Wethouder Paalvast doet mee aan het scheiden van afval

Ondertekende intentieverklaring
Ondertekende intentieverklaring
Foto: Freddy Blommers

Wethouder Paalvast startte ook aan de 100-100-100 Challenge. Inmiddels is het project halverwege en geeft de wethouder een kijkje in zijn ervaringen tot nu toe. Wethouder Paalvast zegt daar zelf het volgende over:

Wethouder Paalvast spreekt over Project 100-100-100
Wethouder Paalvast spreekt over Project 100-100-100

Voorbeeld geven

Als wethouder Groen en Duurzaam moet je natuurlijk het goede voorbeeld geven. Al voor de challenge 100-100-100 zamelde ik het plastic, blik en drankenkartons gescheiden in. Het mooie aan de challenge is dat je nu veel bewuster bezig bent met afvalafscheiding. Ik had zelf eigenlijk geen idee hoeveel restafval ik met mijn gezin per week weggooide. Dat heb ik nu wel en ik merk dat ik steeds kritisch wordt met het weggooien van restafval, ik probeer steeds meer te scheiden, etensresten, papier, glas, plastic, kleding. Mijn ervaring is dat je dan echt nog maar een minimale hoeveelheid restafval overhoudt. In mijn geval 1 zak per week.
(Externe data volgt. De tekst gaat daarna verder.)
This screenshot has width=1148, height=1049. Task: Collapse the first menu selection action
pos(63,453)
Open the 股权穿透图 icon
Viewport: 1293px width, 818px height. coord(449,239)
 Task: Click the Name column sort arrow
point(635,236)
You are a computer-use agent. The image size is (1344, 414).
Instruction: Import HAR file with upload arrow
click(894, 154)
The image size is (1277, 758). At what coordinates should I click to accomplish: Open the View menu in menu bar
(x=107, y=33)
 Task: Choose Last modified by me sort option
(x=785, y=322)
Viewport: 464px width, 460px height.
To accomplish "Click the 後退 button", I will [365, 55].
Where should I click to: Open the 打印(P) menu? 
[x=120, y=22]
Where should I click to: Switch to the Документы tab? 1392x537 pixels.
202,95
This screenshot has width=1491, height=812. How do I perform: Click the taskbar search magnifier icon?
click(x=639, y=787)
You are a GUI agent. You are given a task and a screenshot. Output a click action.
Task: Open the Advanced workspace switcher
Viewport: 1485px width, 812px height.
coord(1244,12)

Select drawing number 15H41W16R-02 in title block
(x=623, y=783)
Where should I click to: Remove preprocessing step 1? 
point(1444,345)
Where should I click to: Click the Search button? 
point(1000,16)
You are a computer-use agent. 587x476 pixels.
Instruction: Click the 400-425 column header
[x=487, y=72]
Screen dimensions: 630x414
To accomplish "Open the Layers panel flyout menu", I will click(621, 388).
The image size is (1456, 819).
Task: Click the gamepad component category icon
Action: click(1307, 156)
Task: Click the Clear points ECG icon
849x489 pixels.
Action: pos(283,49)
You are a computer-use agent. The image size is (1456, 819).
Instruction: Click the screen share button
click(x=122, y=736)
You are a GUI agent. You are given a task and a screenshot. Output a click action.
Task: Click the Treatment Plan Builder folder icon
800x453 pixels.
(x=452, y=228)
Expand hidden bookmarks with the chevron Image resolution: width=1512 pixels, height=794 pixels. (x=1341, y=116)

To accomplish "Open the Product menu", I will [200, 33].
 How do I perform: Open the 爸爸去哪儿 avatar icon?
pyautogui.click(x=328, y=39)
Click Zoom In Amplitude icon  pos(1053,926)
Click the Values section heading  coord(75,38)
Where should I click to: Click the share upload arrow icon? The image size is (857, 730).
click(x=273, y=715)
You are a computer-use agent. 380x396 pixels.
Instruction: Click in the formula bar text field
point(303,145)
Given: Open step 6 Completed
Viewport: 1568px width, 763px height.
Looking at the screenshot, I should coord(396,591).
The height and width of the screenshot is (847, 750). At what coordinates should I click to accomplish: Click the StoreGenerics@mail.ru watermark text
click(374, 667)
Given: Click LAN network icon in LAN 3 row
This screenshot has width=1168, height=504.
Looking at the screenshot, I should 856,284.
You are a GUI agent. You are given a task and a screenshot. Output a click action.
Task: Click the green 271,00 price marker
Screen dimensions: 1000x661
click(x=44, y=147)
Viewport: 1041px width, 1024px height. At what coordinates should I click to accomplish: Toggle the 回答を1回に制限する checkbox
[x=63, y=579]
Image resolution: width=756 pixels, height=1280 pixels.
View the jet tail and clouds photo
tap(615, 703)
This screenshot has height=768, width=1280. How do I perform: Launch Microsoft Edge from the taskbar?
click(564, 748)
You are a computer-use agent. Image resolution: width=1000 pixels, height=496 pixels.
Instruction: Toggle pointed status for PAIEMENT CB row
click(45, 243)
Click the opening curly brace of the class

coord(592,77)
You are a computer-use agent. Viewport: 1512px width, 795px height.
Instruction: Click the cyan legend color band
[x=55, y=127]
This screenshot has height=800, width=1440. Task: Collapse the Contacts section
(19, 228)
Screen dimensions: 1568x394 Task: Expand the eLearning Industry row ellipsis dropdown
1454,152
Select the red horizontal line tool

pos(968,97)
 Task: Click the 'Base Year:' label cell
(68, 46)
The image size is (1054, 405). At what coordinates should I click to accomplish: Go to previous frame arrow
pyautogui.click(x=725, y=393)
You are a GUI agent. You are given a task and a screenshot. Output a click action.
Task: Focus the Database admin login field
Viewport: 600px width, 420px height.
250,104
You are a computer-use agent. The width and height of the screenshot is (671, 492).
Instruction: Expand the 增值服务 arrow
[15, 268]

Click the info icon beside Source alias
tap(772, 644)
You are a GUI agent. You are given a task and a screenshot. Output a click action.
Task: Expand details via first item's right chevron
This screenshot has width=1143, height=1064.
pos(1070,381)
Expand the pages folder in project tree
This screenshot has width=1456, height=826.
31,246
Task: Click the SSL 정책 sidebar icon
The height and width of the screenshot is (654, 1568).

Restafval fors terugbrengen

Door gezamenlijk met zo’n 50 gezinnen deze challenge te doen, geeft het ook een goed beeld dat de hoeveelheid restafval fors teruggebracht kan worden. Gemiddeld leveren de deelnemers minder dan 2 kg restaval per week aan. En dat staat in schril contrast met de hoeveelheid restafval in de in de randstad dat aangeboden wordt: maar liefst 11 kg per gezin per week. We kunnen dus nog enorme slagen maken! Voor mij is wel de vraag hoe we de rest van de inwoners over de streep gaan krijgen want in het begin is het best even wennen. Waar laat je het plastic afval, zet je daarvoor een extra pedaalemmer in de keuken? Of verzamel je het in plasticzakjes?

Eerst wennen

Mijn ervaring is dat je in het begin even moeten wennen aan het afval scheiden. Je moet er aan wennen dat je niet alles klakkeloos bij het restafval gooit. Dat is in het begin een beetje uitproberen wat werkt en waarvoor je ruimte hebt in de keuken. Het mooie is uiteindelijk dat je nog maar heel weinig restafval overhoudt. De andere afvalstromen kunnen hergebruikt worden. Dat is goed voor het milieu maar ook zeker voor de portemonnee: restafval afvoeren kost geld terwijl de andere afvalstromen zoals plastic en GFT minder geld kosten om te verwerken of zelfs geld opleveren. Dit is uiteindelijk van invloed op de hoogte van de afvalstoffenheffing die we betalen.